Yeah, the algorithm uses many "old" commits and only one "new" commit.

[...]

> As you can see, in both cases, only the most recent "new" command
> appears to have any effect.  I'd have expected that both commits would
> have been marked as "new", and the bisect run would use both facts to
> work out which commit is the target of the bisection.

I didn't look at your test case, but the algorithm to find another
commit to test is described here:

https://git-scm.com/docs/git-bisect-lk2009.html#_bisection_algorithm

and you can see that the first rule of the algorithm is to keep only
the commits that are ancestors of the "new" commit (including the
"new" commit itself).

The reason for this rule is that other commits cannot have introduced
the behavior we are looking for. The result of this rule is that git
bisect will always ask you to test a commit that is an ancestor of the
"new" commit.

So if you test a commit that git bisect asks you to test, and it
appears that this commit is "new", then you can just discard the
previous "new" commit because it will give you less information than
the new "new" one.
(The old "new" will not let you discard any commits that the new "new"
commit allows you to discard, because it is a descendant of the new
"new" commit.)

If you don't test the commit that git bisect asks you to test, then
git bisect assumes that you know better and discards the old "new".

> This is using v2.15.0.  It's possibly relevant that 95a731ce is a
> direct parent of 14c63a9d.
>
> Is this a bug, or intentional behaviour?  Am I missing something that
> means it's actually sensible to have Git silently discard some bisect
> commands in this sort of circumstance?

Well, instead of silently discarding a the old "new" commit when the
new "new" commit is not an ancestor of it, git bisect could perhaps
warn or ask you to confirm that you know what you are doing.

_TASK INPUTS_

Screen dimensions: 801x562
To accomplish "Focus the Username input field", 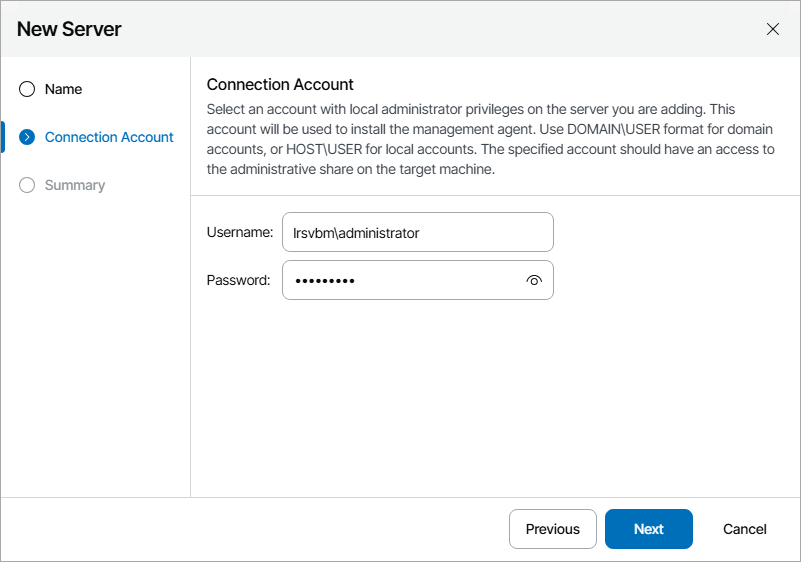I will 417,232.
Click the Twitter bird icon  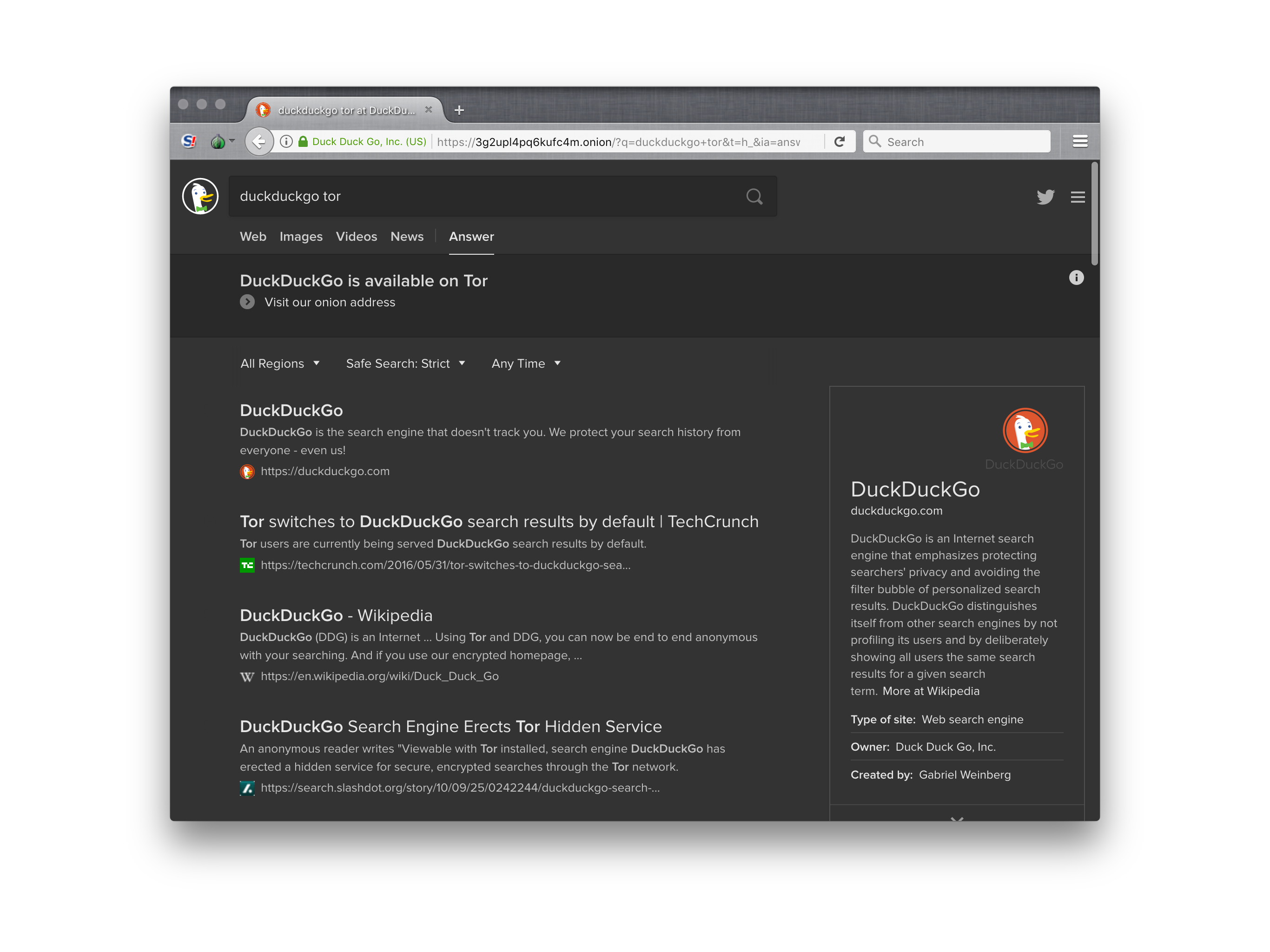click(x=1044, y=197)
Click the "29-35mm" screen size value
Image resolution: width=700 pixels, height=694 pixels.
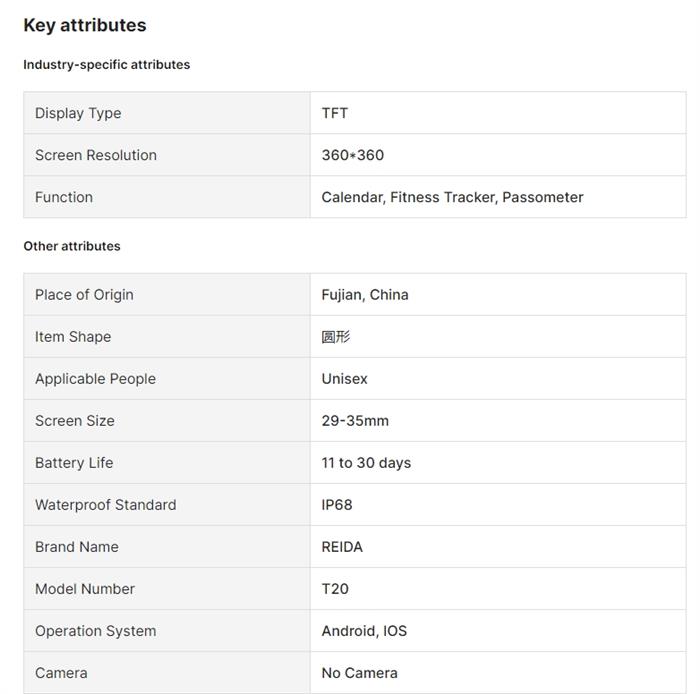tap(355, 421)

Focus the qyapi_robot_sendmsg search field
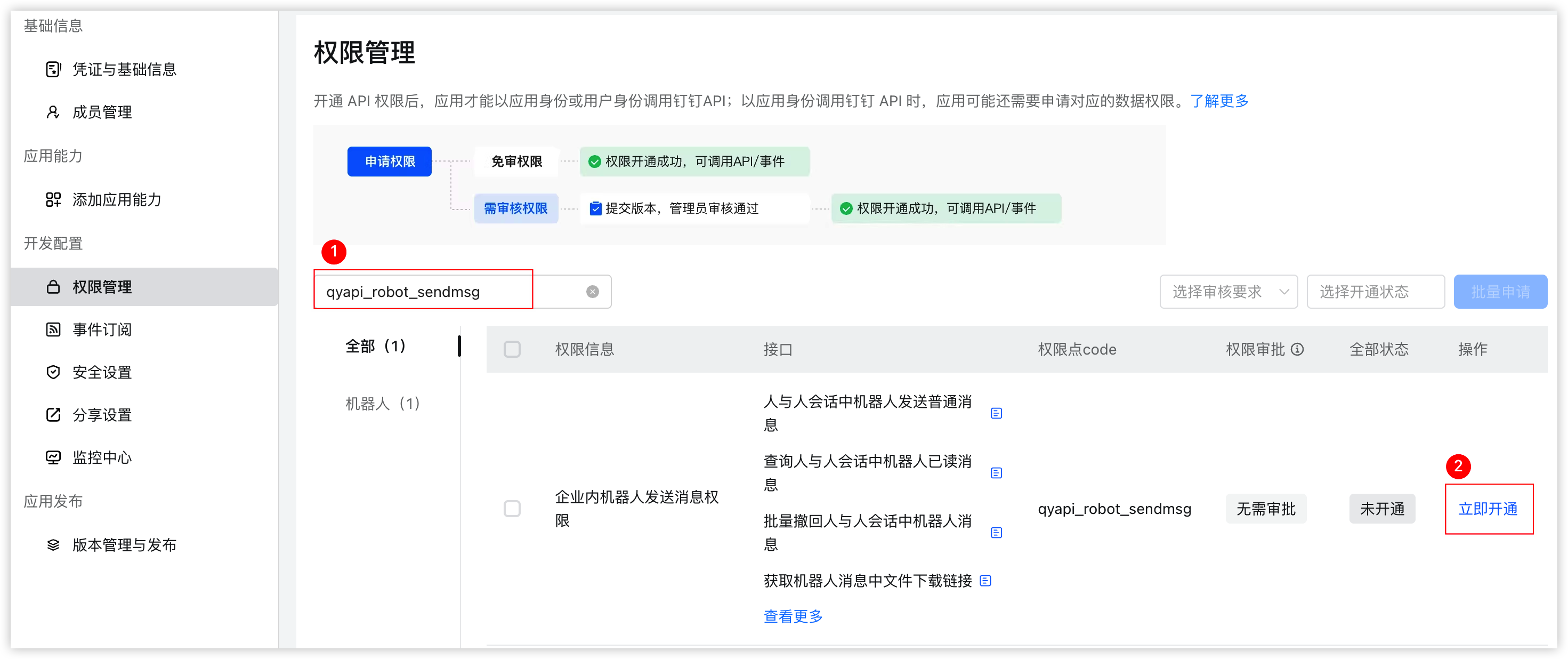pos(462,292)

_DIRECTIONS_
- 1) Reproduce the git bisect message word for word, from start to finish.
- 2) Return only the lines of the listing from the one containing "screen size value" through the end of the listing. In those lines, swap "search field" for "search box", change nothing else, and leave out the pictures.

_FINAL RESULTS_
- 1)
Yeah, the algorithm uses many "old" commits and only one "new" commit.

[...]

> As you can see, in both cases, only the most recent "new" command
> appears to have any effect.  I'd have expected that both commits would
> have been marked as "new", and the bisect run would use both facts to
> work out which commit is the target of the bisection.

I didn't look at your test case, but the algorithm to find another
commit to test is described here:

https://git-scm.com/docs/git-bisect-lk2009.html#_bisection_algorithm

and you can see that the first rule of the algorithm is to keep only
the commits that are ancestors of the "new" commit (including the
"new" commit itself).

The reason for this rule is that other commits cannot have introduced
the behavior we are looking for. The result of this rule is that git
bisect will always ask you to test a commit that is an ancestor of the
"new" commit.

So if you test a commit that git bisect asks you to test, and it
appears that this commit is "new", then you can just discard the
previous "new" commit because it will give you less information than
the new "new" one.
(The old "new" will not let you discard any commits that the new "new"
commit allows you to discard, because it is a descendant of the new
"new" commit.)

If you don't test the commit that git bisect asks you to test, then
git bisect assumes that you know better and discards the old "new".

> This is using v2.15.0.  It's possibly relevant that 95a731ce is a
> direct parent of 14c63a9d.
>
> Is this a bug, or intentional behaviour?  Am I missing something that
> means it's actually sensible to have Git silently discard some bisect
> commands in this sort of circumstance?

Well, instead of silently discarding a the old "new" commit when the
new "new" commit is not an ancestor of it, git bisect could perhaps
warn or ask you to confirm that you know what you are doing.

- 2)
Click the "29-35mm" screen size value
Image resolution: width=700 pixels, height=694 pixels.
tap(355, 421)

Focus the qyapi_robot_sendmsg search box
pos(462,292)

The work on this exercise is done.